Serbia-Croazia non è e non sarà mai una partita come le altre. Troppo forti le motivazioni politico-ideologiche per non trasformare una partita di calcio in una vera "guerra" sportiva, con tanto di risse, espulsioni e scontri sugli spalti.
Il tutto è iniziato ovviamente negli anni'90, quando le due nazioni sono entrate in guerra. I croati volevano l'indipendenza, Belgrado non voleva lasciare le belle coste dell'Adriatico.

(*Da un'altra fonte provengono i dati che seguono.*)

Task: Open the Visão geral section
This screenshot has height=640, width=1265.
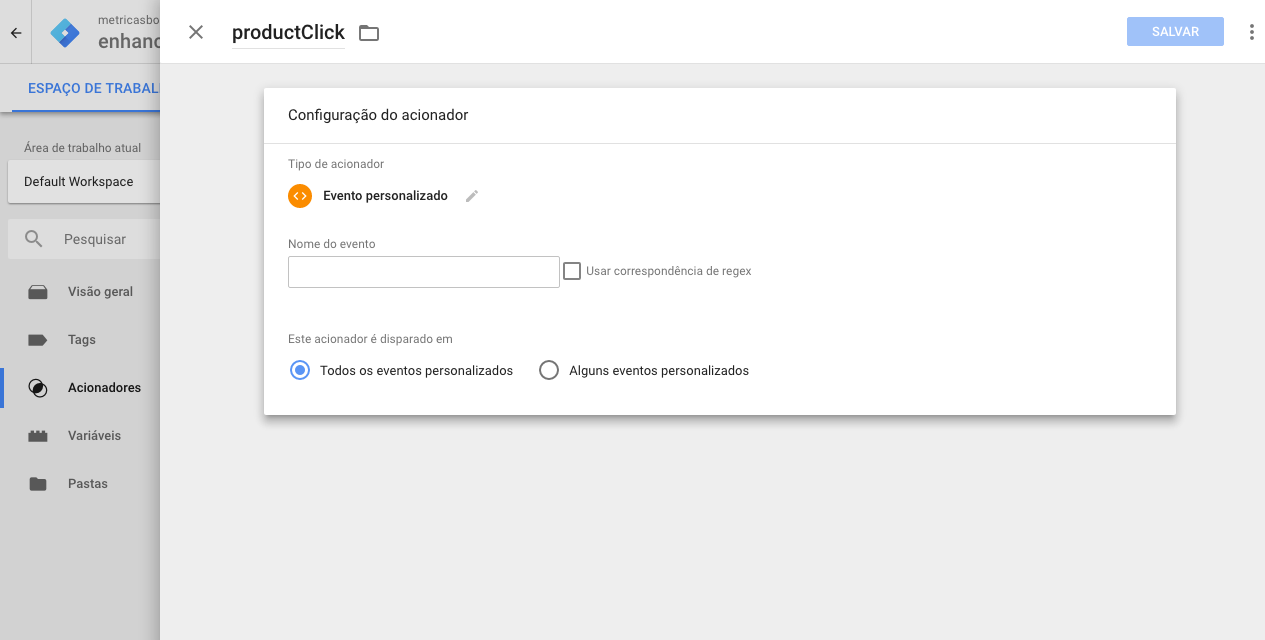Action: coord(100,292)
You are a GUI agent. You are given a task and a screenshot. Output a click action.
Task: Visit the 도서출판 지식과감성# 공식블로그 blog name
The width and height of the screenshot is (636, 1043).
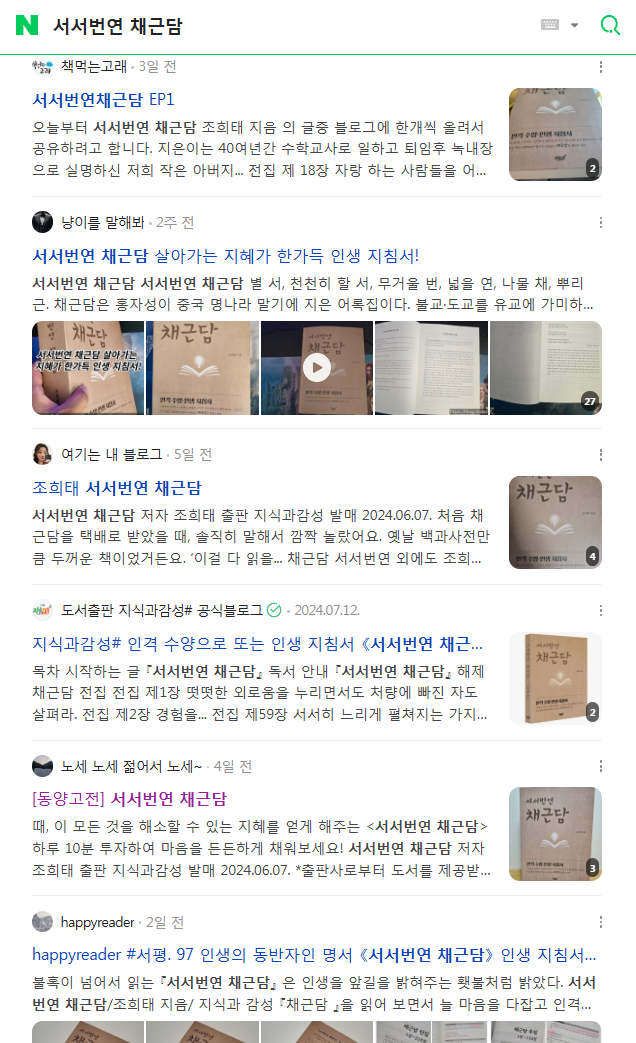point(162,611)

Così, la partita di calcio si è trasformata nel giro di pochissimo tempo, il simbolo dell'orgoglio nazionale. Ancora oggi, che le cose sembrano andar meglio, è difficile pensare ad una sfida giocata a Belgrado o a Zagabria che non termini con tafferugli, risse ed espulsioni. La partita di ieri non ha ovviamente fatto eccezione, con il doppio rosso a Matic e Simunic.
Io, che da mesi scrivo per un calcio bello e con valori, sono rimasto allibito. Non tanto per i rossi o per il nervoso, quanto per il fallo assassino del croato Simunic. Un intervento scriteriato e sconsiderato, degno di un vero e proprio killer.

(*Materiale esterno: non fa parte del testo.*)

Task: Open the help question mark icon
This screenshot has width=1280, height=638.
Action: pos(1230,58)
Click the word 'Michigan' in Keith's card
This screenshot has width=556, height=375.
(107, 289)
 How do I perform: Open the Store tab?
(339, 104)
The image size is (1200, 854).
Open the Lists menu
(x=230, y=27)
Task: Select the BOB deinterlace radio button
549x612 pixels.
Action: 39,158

Eppure, sembra quasi normale questa perebbe lotta fra le due nazioni, nata ideologicamente dal fanatismo di due tifoserie al limite dell'organizzazione para-militare. Dal sito partner "prossimi campioni", ecco un resoconto sulle più terrificanti e temibili tifoserie serbo-croate, con tanto di riferimento a quella notte del 13 maggio 1990, quando la situazione stava degenerando.

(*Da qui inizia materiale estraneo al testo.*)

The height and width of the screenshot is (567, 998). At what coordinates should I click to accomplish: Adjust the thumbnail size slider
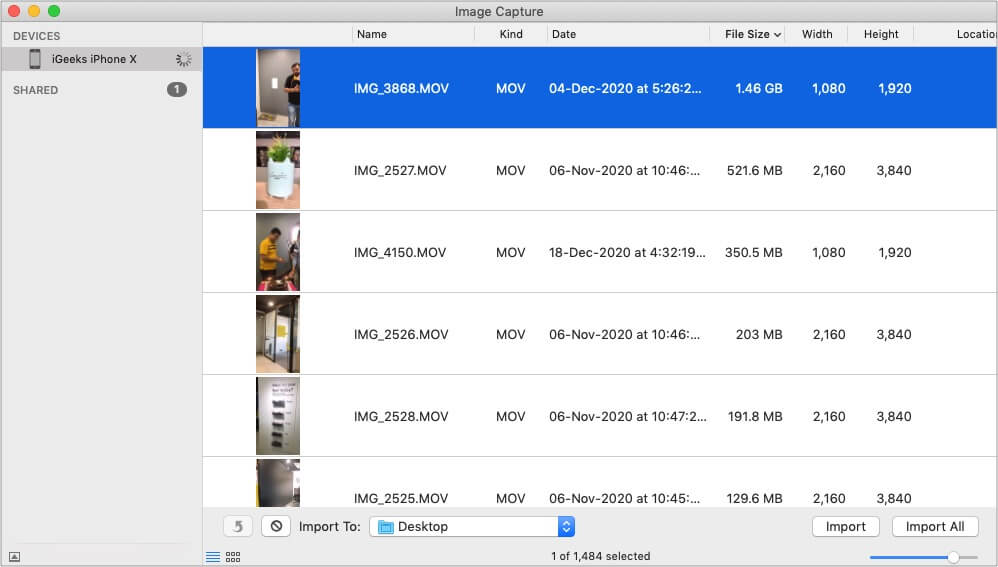(953, 557)
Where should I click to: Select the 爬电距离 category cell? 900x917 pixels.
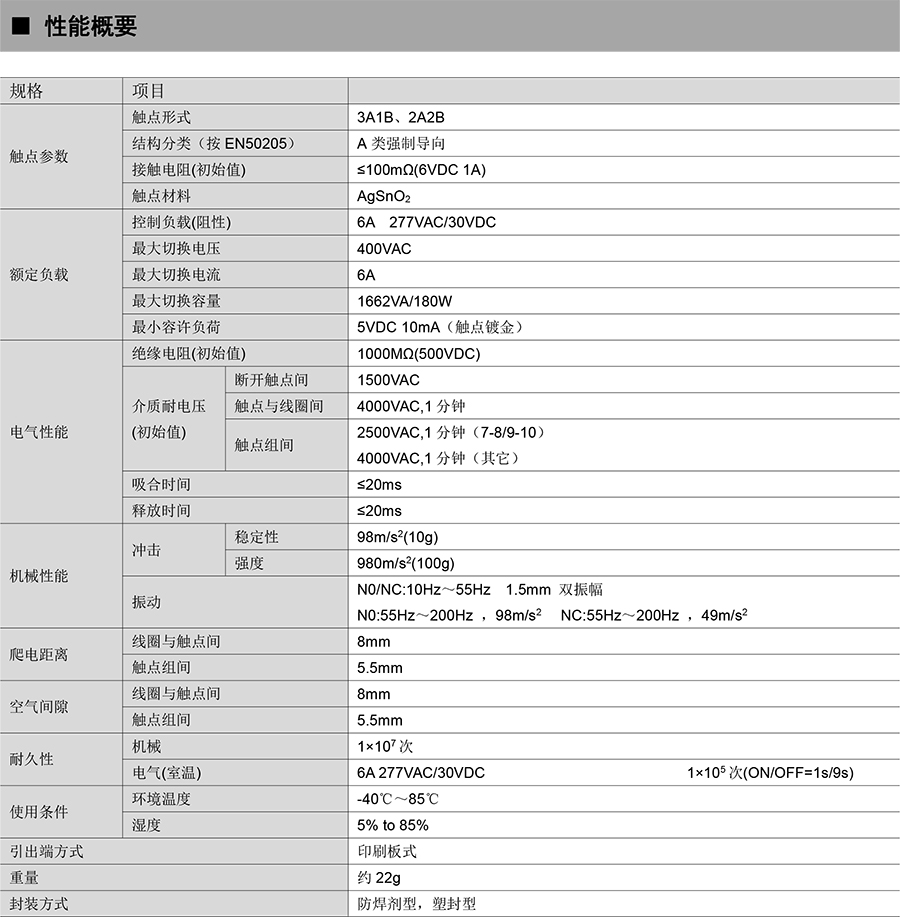pos(39,654)
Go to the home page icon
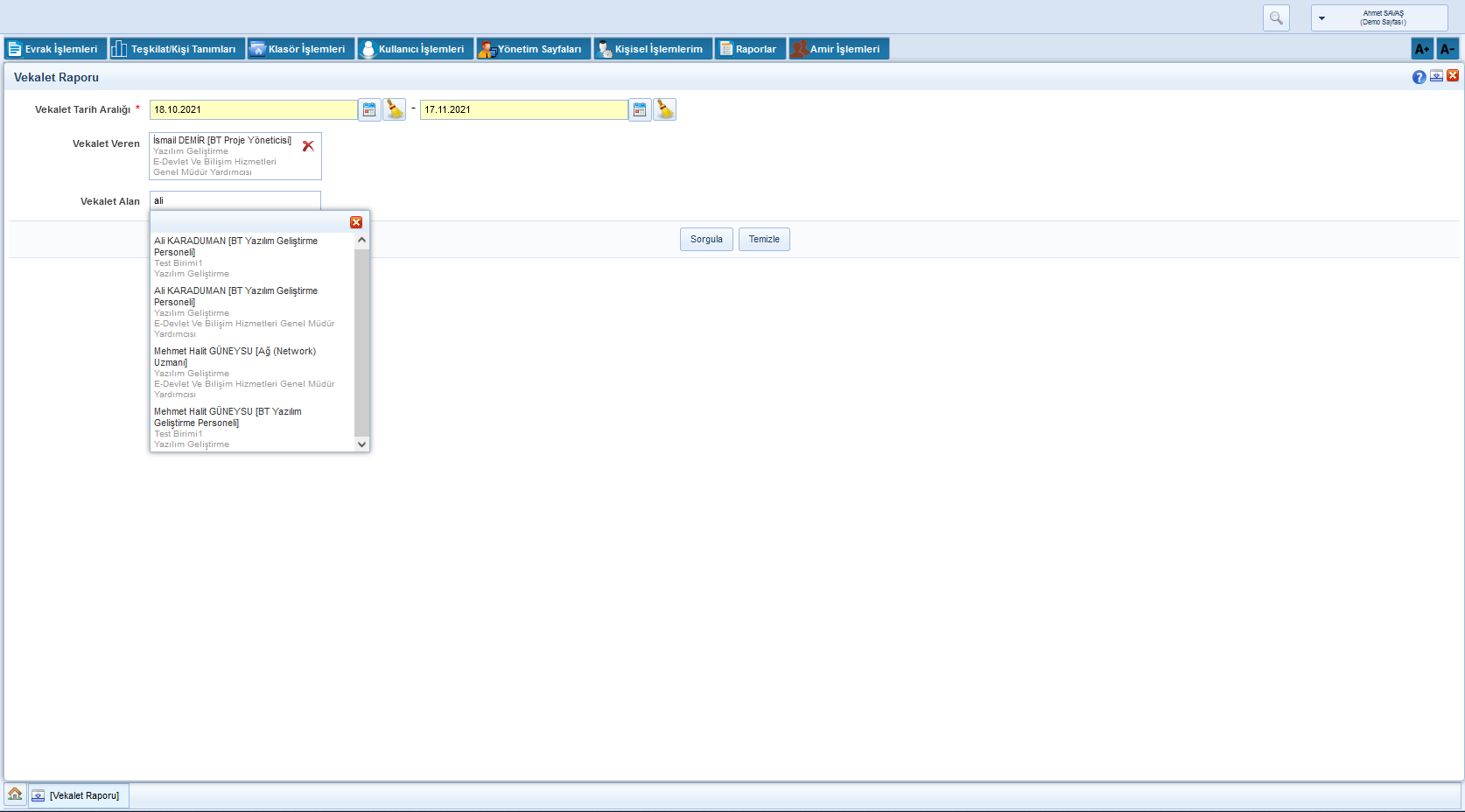 (15, 794)
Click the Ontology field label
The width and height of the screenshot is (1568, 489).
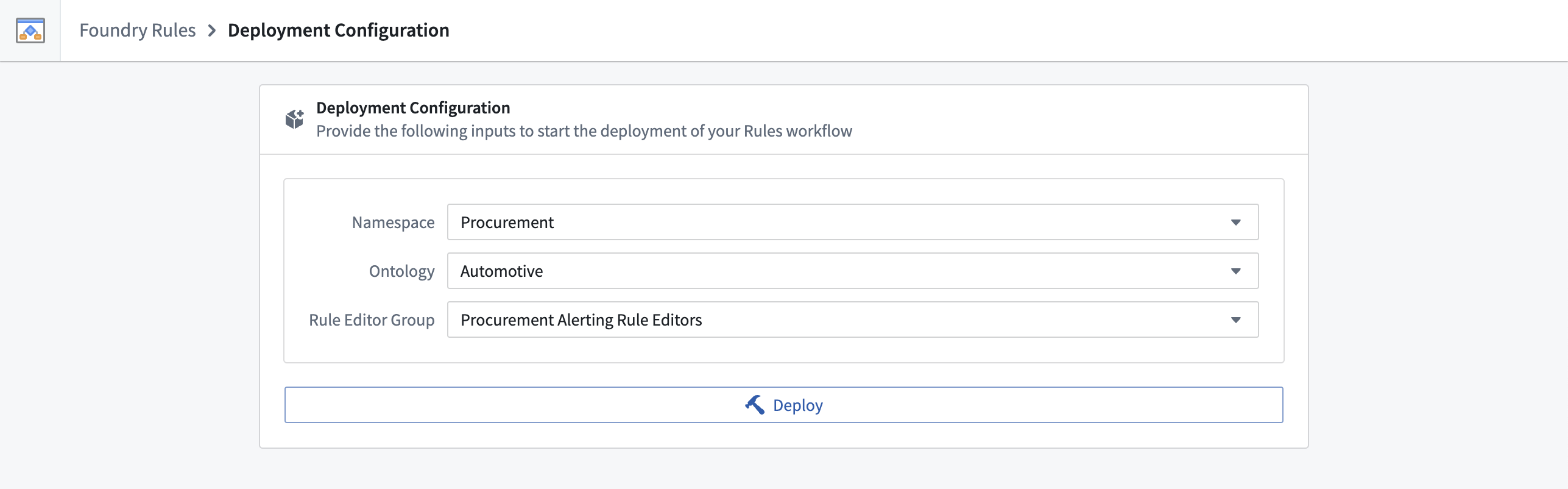(x=401, y=271)
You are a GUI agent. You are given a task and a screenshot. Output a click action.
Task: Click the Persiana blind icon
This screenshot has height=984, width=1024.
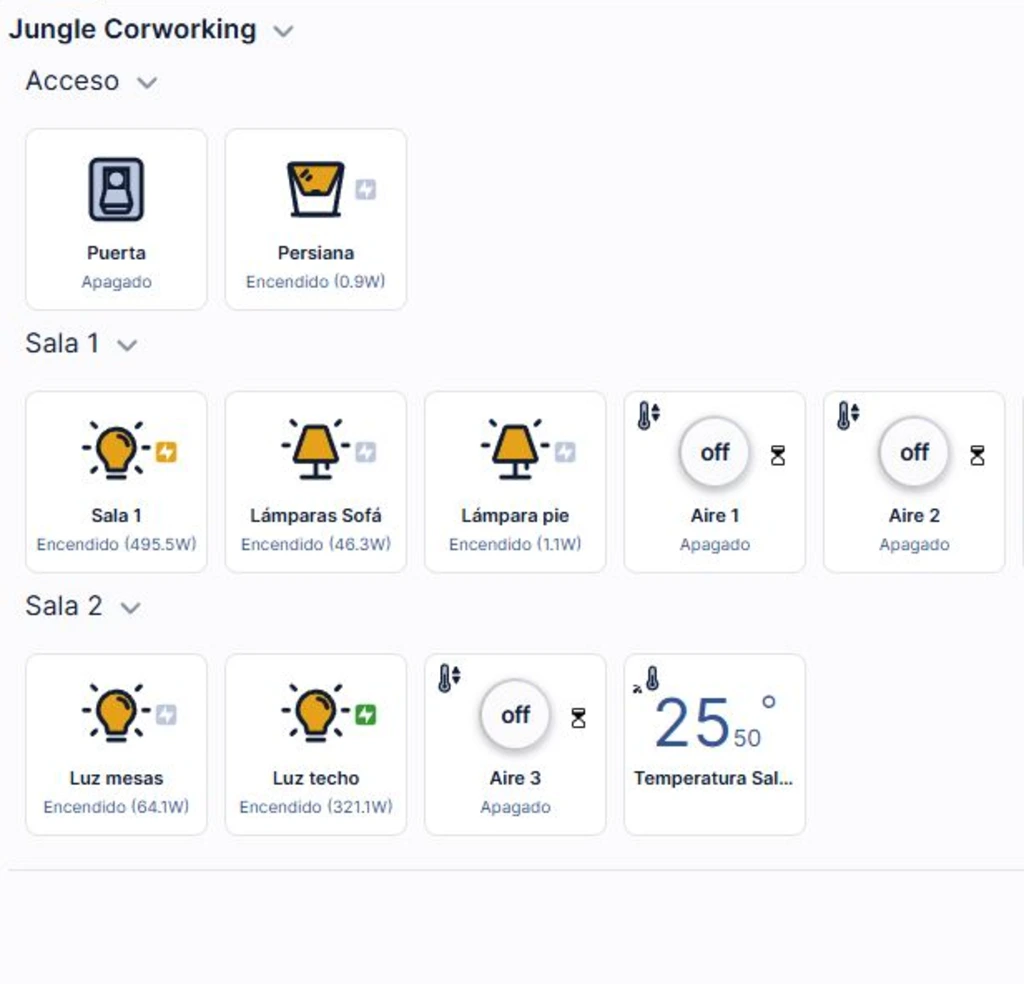tap(316, 189)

Croazia e Serbia, due Paesi dalla lunga e gloriosa tradizione calcistica, ma segnata dal fanatismo dei loro tifosi. Si autodefiniscono eroi e in tempi passati quando hanno abbandonato le tribune degli stadi per darsi battaglia al fronte sono stati “combattenti per la libertà”. Oggi vivono separati, non giocano più nello stesso campionato e raramente si incontrano in Europa, ma nonostante la lontananza e le differenze culturali gli esponenti ultras di entrambi i Paesi hanno molte caratteristiche in comune.
I due gruppi più famosi della Croazia sono la “Torcida” dell’Hajduk Spalato che detiene anche il primato come gruppo più antico d’Europa e i “Bad Blue Boys” della Dinamo Zagabria, la squadra più titolata del Paese.
Tra i loro vicini serbi i più noti sono i “Grobari” o becchini del Partizan, il gruppo più numeroso, e i “Delije” o eroi della Stella Rossa, coloro che hanno maggiormente fatto parlare di se durante la Guerra d’Indipendenza.
Torcida:
Come già detto sono il gruppo organizzato più antico d’Europa, nati nel 1950, hanno sempre seguito e sostenuto il loro glorioso club. Vengono da Spalato, città tipicamente adriatica con molte influenze veneziane, si possono fregiare di una lunga storia di scontri, risse e battaglie.
Il gruppo si è costituito dopo la partita del 28 ottobre 1950 contro la Stella Rossa quando alcuni tifosi, per sostenere al meglio la squadra, hanno organizzato imponenti coreografie nello stile dei brasiliani durante la Coppa del Mondo giocata pochi mesi prima proprio nel Paese del Samba.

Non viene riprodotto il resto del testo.